The US lawmakers have used phrases such as “India isn’t playing by the rules” to support this action. The assertion is far from the truth, said CSE.

“The US is worried and is trying to browbeat India. India should not be cowed down. It has a very strong case to show to the world how the US has been using climate change to further the interests of its companies. The US is the one dumping cheap solar panels, not India,” it said.

Since the beginning of the National Solar Mission, which aims to make solar power affordable through its increased use and manufacturing, the US has used the loopholes in the mission as well as climate finance to the advantage of its manufacturers, CSE said.

These manufacturers have gone on to sell highly subsidised solar panels to India. This, in turn, has made Indian solar manufacturing companies uncompetitive, CSE said.

Currently, an estimated 80 per cent of the Indian manufacturing capacity is in a state of forced closure and debt restructuring with no orders coming to it, while American manufacturers are getting orders from Indian solar power developers.

The US has been able to do so by using the climate ‘fast start financing’ to its pervert advantage, CSE pointed it. Fast start financing is a $30-billion fund set up under the United Nations Framework Convention on Climate Change. The fund, adopted at the Copenhagen climate meeting in 2009, was supposed to help developing countries deal with climate change impacts and limit greenhouse gas emissions.

The US has ingeniously used this fund to promote its own solar manufacturing. The US Exim Bank and the Overseas Private Investment Corporation (OPIC) have been offering low-interest loans to Indian solar project developers on the mandatory condition that they buy the equipment, solar panels and cells from US companies. This has distorted the market completely in favour of US companies, CSE pointed out.

CSE estimates that about half of all solar modules installed under the National Solar Mission have been manufactured by the US companies. In a majority of instances where US manufacturers have sold modules in India, they have been able to do so because of the US Government’s financial support. Thus, the biggest winner of the Solar Mission’s largesse so far has been the US manufacturing sector, it said.

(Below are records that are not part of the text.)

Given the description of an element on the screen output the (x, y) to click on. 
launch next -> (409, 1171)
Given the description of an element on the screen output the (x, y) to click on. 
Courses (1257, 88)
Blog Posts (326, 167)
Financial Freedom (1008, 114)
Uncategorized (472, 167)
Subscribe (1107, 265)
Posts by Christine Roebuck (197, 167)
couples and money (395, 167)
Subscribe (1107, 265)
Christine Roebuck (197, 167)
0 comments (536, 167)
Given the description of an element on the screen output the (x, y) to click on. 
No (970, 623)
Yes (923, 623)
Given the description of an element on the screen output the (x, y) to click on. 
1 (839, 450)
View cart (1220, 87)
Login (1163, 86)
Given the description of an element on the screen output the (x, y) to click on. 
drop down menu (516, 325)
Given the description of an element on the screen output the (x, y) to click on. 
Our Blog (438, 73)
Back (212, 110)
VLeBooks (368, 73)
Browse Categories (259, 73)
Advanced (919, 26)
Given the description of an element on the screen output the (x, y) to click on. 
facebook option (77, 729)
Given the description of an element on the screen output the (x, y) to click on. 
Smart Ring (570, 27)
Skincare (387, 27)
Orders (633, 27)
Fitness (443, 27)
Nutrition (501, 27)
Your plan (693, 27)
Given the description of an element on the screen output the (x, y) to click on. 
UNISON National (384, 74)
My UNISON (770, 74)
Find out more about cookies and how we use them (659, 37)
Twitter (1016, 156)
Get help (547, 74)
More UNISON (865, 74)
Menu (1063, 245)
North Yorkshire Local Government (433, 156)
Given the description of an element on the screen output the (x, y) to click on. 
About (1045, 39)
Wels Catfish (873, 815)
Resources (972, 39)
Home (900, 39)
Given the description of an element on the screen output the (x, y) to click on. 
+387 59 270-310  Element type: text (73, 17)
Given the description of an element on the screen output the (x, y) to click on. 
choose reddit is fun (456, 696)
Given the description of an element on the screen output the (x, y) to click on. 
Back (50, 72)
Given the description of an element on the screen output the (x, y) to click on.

So what is worrying the US? The US is worried about two things that are currently happening in India: One, in November last year, the Directorate-General of Anti-Dumping and Allied Duties (DGAD), under the Commerce and Industry Ministry, initiated an investigation into solar cell imports from China, Malaysia, Chinese Taipei and the US. According to DGAD, there is sufficient prima facie evidence of dumping of solar cells from the four countries.

Second, in December last year, the Ministry of New and Renewable Energy came out with its draft guidelines on the second phase of the Solar Mission.

The first phase mandated domestic content requirement: all projects must buy domestically manufactured solar equipment. However, this was applicable only to crystalline photovoltaic technology and not thin-film photovoltaic technology. The US companies had used this loophole to export subsidised thin-film PV modules to India.

Under the second phase, there is a demand from manufacturers as well as many think-tanks to make domestic content requirement also applicable to thin-film technology. If this happens, it will put a stop to the import of subsidised solar modules from the US.